In fact, the way the thundering afternoon was controlled and more or less dominated by the inspired play of the urchins—and not just Street and Speyrer but Notre Dame's marvelous Joe Theismann, as well—carried with it a message of what college football is all about. Here they were down on the soggy Cotton Bowl turf last week, in the best of the four New Year's Day games, surrounded by pro prospects of enticing quality, from the stampeding Steve Worster to the ponderous Mike McCoy, and it was the thin-waisted, seemingly fragile guys competing for honor, coach, campus and blonde who seized the day and turned it into a milestone.

After all, it had been Joe Theismann, the South River Road Runner who is only 6' and 170—hardly a Roman Gabriel—who almost whirled the Irish beyond their fondest memories of the Four Horsemen in Pasadena. Theismann's passing, faking and scampering shocked Texas and gave Notre Dame a 10-point lead in the game's first 15 minutes and 20 seconds. And it was his same multiple ability to escape the quick rush and find the open receiver that brought the Irish back in the fourth quarter and put Ara Parseghian's beautifully prepared team ahead again 17-14, with only 6:52 left to play.

If any Texas fans were truly surprised by the fury with which Notre Dame was playing, by Theismann's record passing in the Cotton Bowl (17 completions for 231 yards and two touchdowns) or by the notorious defensive work of Linebacker Bob Olson, they must have forgotten a basic fact—that Notre Dame is Notre Dame. When you added to it the fact that the school was making its first bowl appearance in 45 years and going against the No. 1 team, then all Texans should have known they'd be up to their Stetsons in a crusade.
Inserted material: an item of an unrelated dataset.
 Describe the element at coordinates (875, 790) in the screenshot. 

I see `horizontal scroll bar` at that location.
And it wouldn't matter whether the Irish would be using big mean McCoys or flighty little Theismanns.

As the Notre Dame quarterback had said before it all got started under a blue Texas sky (outlined against the three surviving Four Horsemen, who had flown in for the epic occasion): "I've never been so keyed up for a game, and I've never felt so confident."

The Notre Dame performance was good enough to have won against any team but Texas. The differences were a hard-running Longhorn backfield that tore out 331 yards rushing from the Wishbone T; a quick-thinking coach who has proved over and over that he can be dagger sharp when a game is, as he puts it, "in heat"; and Street, whose quality of leadership would not allow his team to lose in all of the 20 games that he worked.
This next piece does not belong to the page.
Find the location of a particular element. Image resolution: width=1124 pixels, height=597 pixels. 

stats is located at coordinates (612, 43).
Leadership is a quality we often overlook in this era of Archie Mannings and Jim Plunketts, the gifted physical types who will probably become great pros. Perhaps many of them are leaders, too, but as yet none of them has a record like the one Street posted at Texas or that of another winner, Penn State's Chuck Burkhart.

Which brings up the fact, momentarily at least, that Penn State might have grabbed one or two No. 1 plaques had Texas not beaten Notre Dame. The Nittany Lions embarrassed Missouri in the Orange Bowl 10-3, the same score by which USC topped Michigan in the Rose Bowl. Joe Paterno's team did the job in its usual manner—with a magnificent defense that intercepted seven passes, recovered two fumbles and generally made Missouri look sick.
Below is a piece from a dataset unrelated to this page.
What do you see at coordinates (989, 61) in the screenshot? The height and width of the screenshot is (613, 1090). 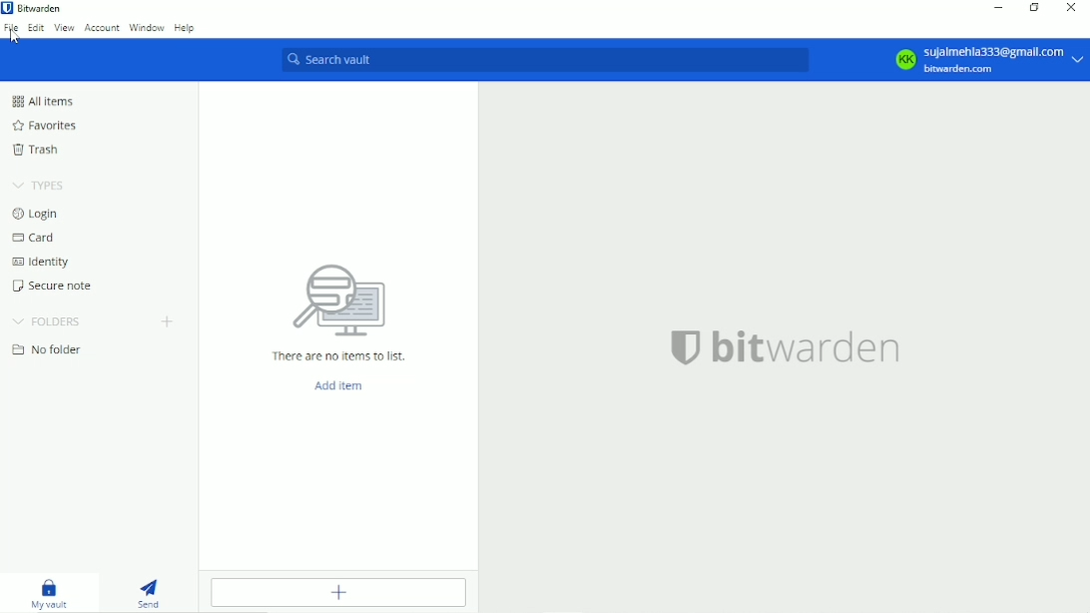 I see `Account` at bounding box center [989, 61].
Paterno, an amusing and likable coach on the order of Royal and John McKay of USC, had every right to try to argue his team into the No. I spot since it, too, finished 11-0, but no one paid much attention. The feeling, obviously, was that Texas won under more pressure in the big games and with greater ease in the earlier pushovers. Even McKay, who probably faced a tougher overall schedule than either and who also wound up unbeaten—but once tied—admitted that Texas deserved to be the national champion.

Besides, one can't escape the fact that Joe Paterno and his boys had a chance to take on the Longhorns in Dallas and passed it up for another trip to Miami and the sunshine. Penn State will have to live with that, along with No. 2.